I had no idea that so many different foot wounds could occur. I felt that my “blister” was the sum total of what could go wrong with feet. But I soon found out that I was very uneducated about foot problems that could occur without proper foot care.
My experience was with a blister under my big toe when I went to the hospital for a stress test and forgot to bring the proper footwear. I was wearing hiking boots but the test administrator wanted gym shoes or stocking feet only.
The treadmill was quite rough and I ended up with a blister which I did not notice until later that night.
I put a bandage on it after a shower, and by the next morning I had a smelly “Staph” infection. I went to the emergency clinic, and they referred me to the hospital emergency room where they began massive doses of antibiotics - both oral and intravenous. I had to be seen by a microbiologist, who thought he could save my foot, but he was not sure about my toe. I had to report to the hospital daily for twenty-eight days for an extra dose of antibiotics through my catheter, and they managed to save my foot and my toe. This was a “Wake-up call” and I finally began to understand what all the fuss was about when the doctors stressed foot care for diabetics.
In 1974 I was diagnosed as a diabetic, given a prescription for some pills and sent home. A few months later, on an unrelated doctor’s visit I was asked to take some blood tests and was told I had to take some injections of insulin to control my diabetes. I was given an orange, a syringe and was told to practice injecting a saline solution into the orange for a few minutes. I was than given another prescription for syringes and insulin and the amount I should take daily and sent on my way again. I was never given any education on how to control my diabetes. I always felt like I was carrying around a secret that I couldn’t tell anyone. Diabetes was such a silent disease that nobody ever mentioned that word. It wasn’t until years later that I received any information on this illness and the complications that could arise because of the uncontrolled sugar levels in my blood.

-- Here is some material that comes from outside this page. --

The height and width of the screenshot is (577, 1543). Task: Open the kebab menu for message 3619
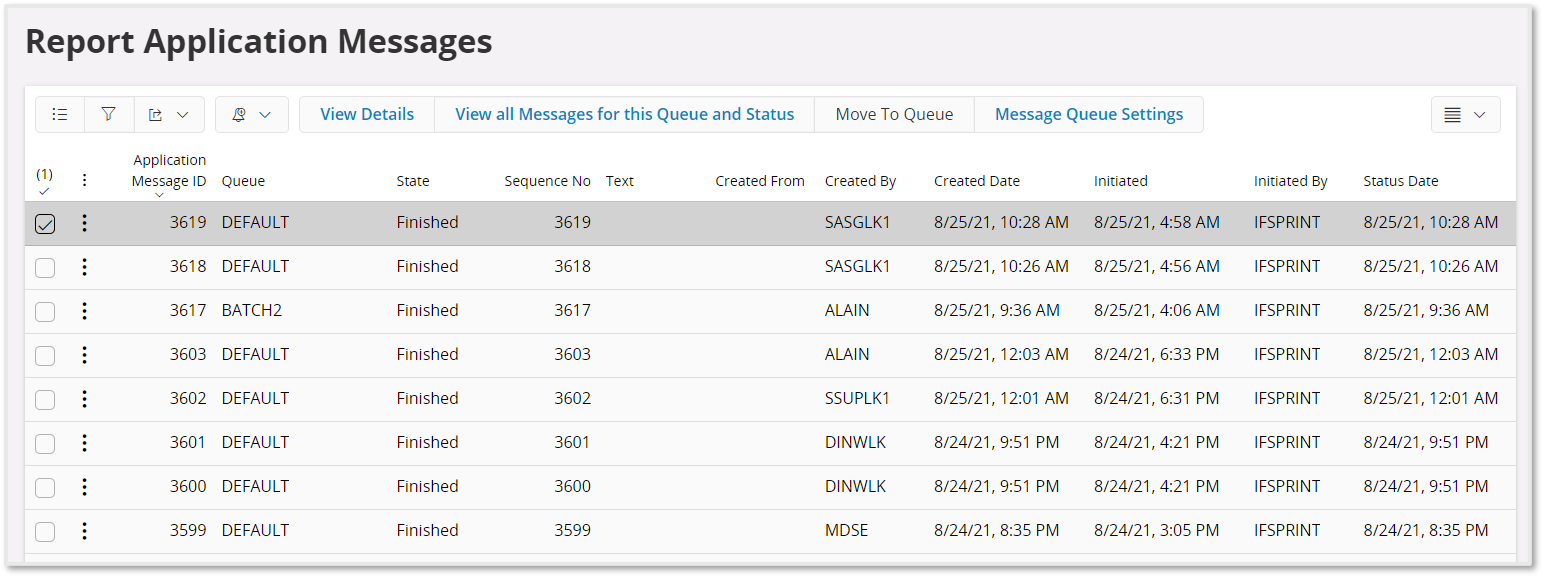point(84,223)
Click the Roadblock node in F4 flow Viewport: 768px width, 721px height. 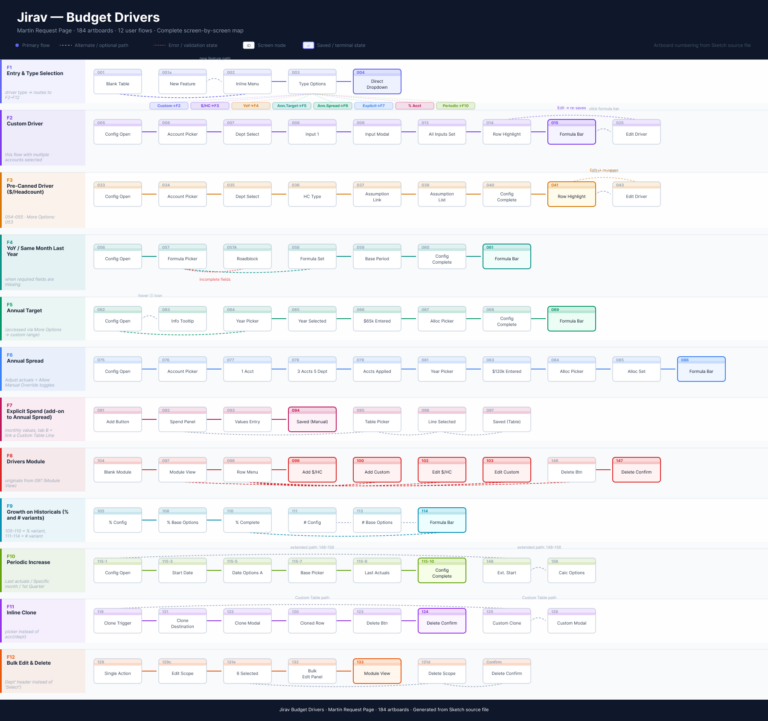pyautogui.click(x=247, y=259)
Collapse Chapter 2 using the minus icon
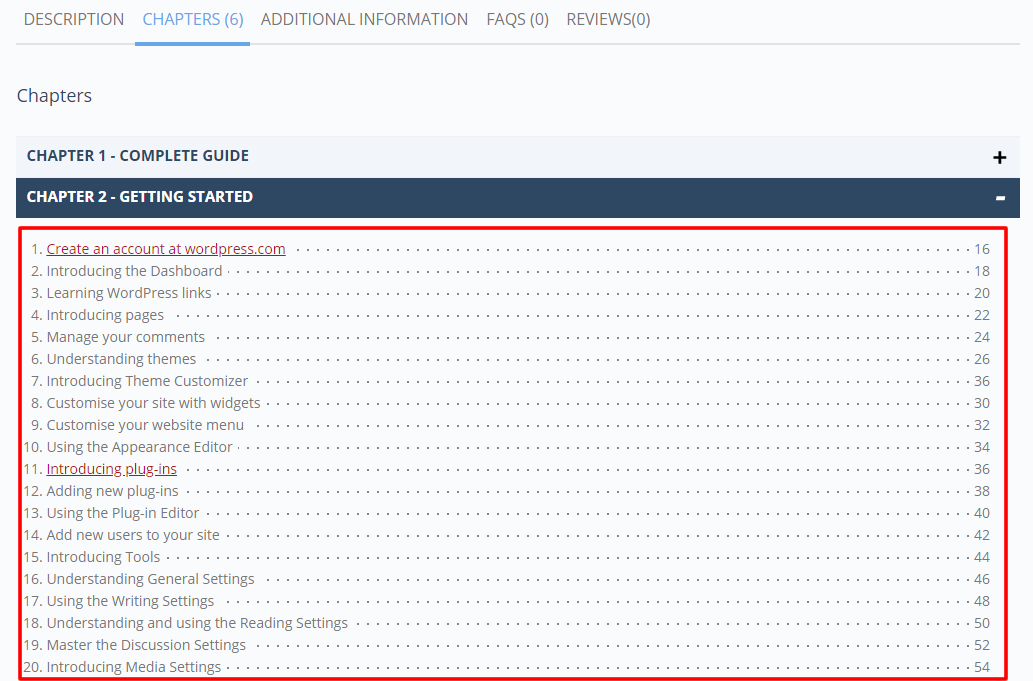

I continued to work as a carpenter until Sept. 1999. At this time, I had kidney failure and had to go on dialysis. Due to my ignorance of this disease and the uncontrolled level of my blood sugars, I continued to experience drastic complications of this deadly disease. In 2001 I had to have a Stint put in my heart because I had a collapsed aorta valve in my heart. In the fall of 2002 I had two small toes amputated from my left foot due to an infection and poor circulation. In 2003 I also had eye surgery because I was going blind. I had cataracts removed from both my eyes and had implants put in to help me see. Previous to this operation I’ve had several laser procedures done to both my eyes that had caused major scaring on both retinas. April 13, 2004 I had a renal transplant and a new lease on life.
Six months after my transplant I went back to work. I worked for a few months when I stubbed my big toe on my right foot. It got infected and because of poor circulation due to my diabetes I had a below-knee amputation on my right leg on March 15 of 2005. Due to all the different complications and effects of this disease I’ve had approximately twenty-seven operations performed on me.
Upon awaking one morning, I noticed my one foot was swollen and quite pink. I went to my doctor, and he suggested it was arthritis. I was given inflammatory medication. When that didn’t help, further investigations showed it was Charcot foot. Charcot foot causes the bones to change in the feet and some deformity, which can cause ulcers.
Charcot foot was not well known in the medical profession at that time. When I saw a doctor on call, she had never heard of it.
If the problem was diagnosed sooner, I would have been in a non weight bearing cast for awhile.
Currently, I am wearing healing sandals, and the ulcer has healed.
I cannot express how important it is to get help immediately when any changes occur with your feet. It can worsen within minutes if not attended to.